When Northern Powerhouse Developments’ public website was online, the group’s financial model was explained like this:
“The group is funded utilising a tailored funding mechanism known as sale and lease back. The business operates an op co (operational company) prop co (property company) business model. In its most simplistic form the prop co provides individuals the opportunity to buy a room in the hotel and then rent the hotel room back to the hotel operator. This is an alternative to the residential buy-to-let market.
We sell our properties through a global network of sales agents who offer private and institutional buyers the opportunity to buy individual rooms, multiple rooms or whole developments within a given project.
Our team welcomes enquiries from agents, Financial Advisors, Fund managers, UK and overseas estate agents, wealth coaches or property networks.”
The word ‘buy’ appeared to have a conventional meaning in this publicity, and was compared with buy-to-let residential property.
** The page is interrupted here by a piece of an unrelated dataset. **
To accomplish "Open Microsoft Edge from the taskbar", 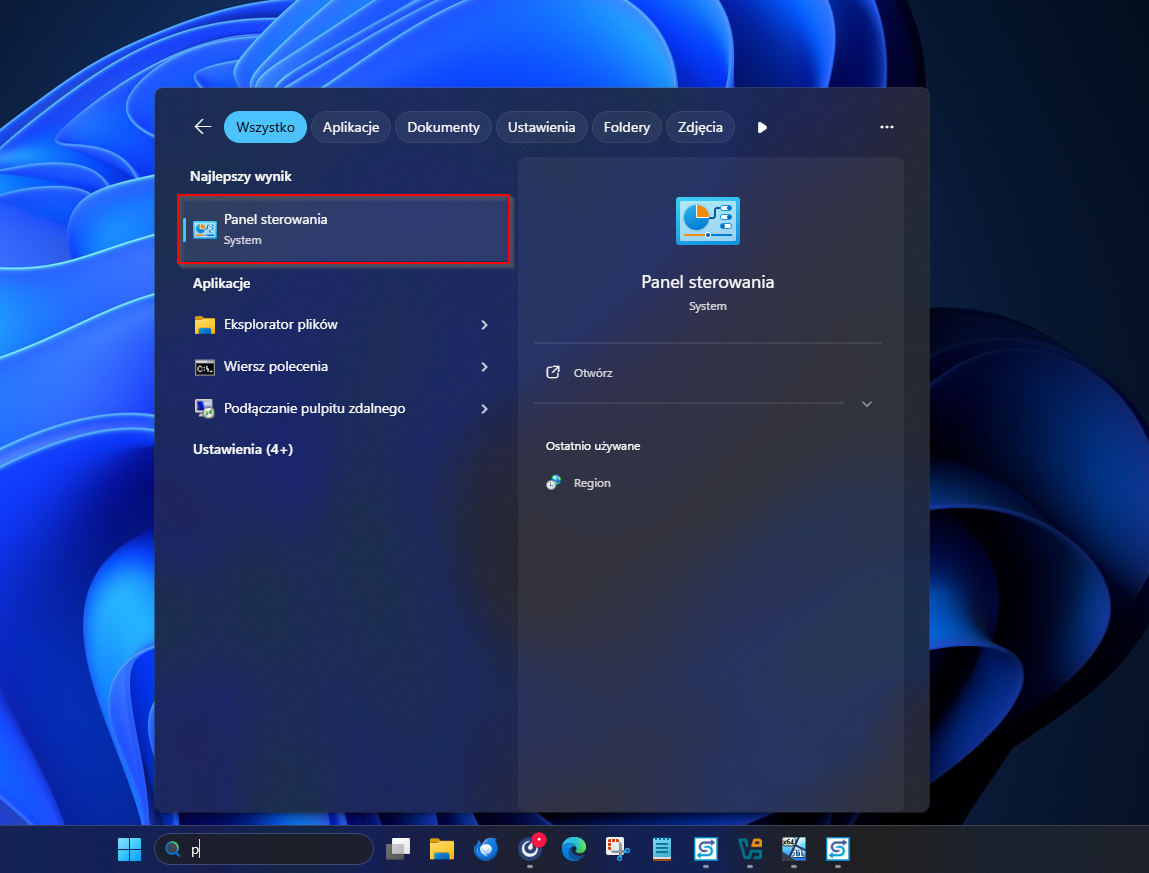I will tap(573, 849).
The language in the accounts, as highlighted above, contradicts this understanding by stating that investors are not owners. Foggy, puzzling language like this does not help investors to make sound decisions.
Currently it seems likely that investors in the hotels, and in the off-plan lodges at Afan Valley, will emerge with badly burnt pockets and depleted savings, but the adventure resort project itself lives on for another six months, at least.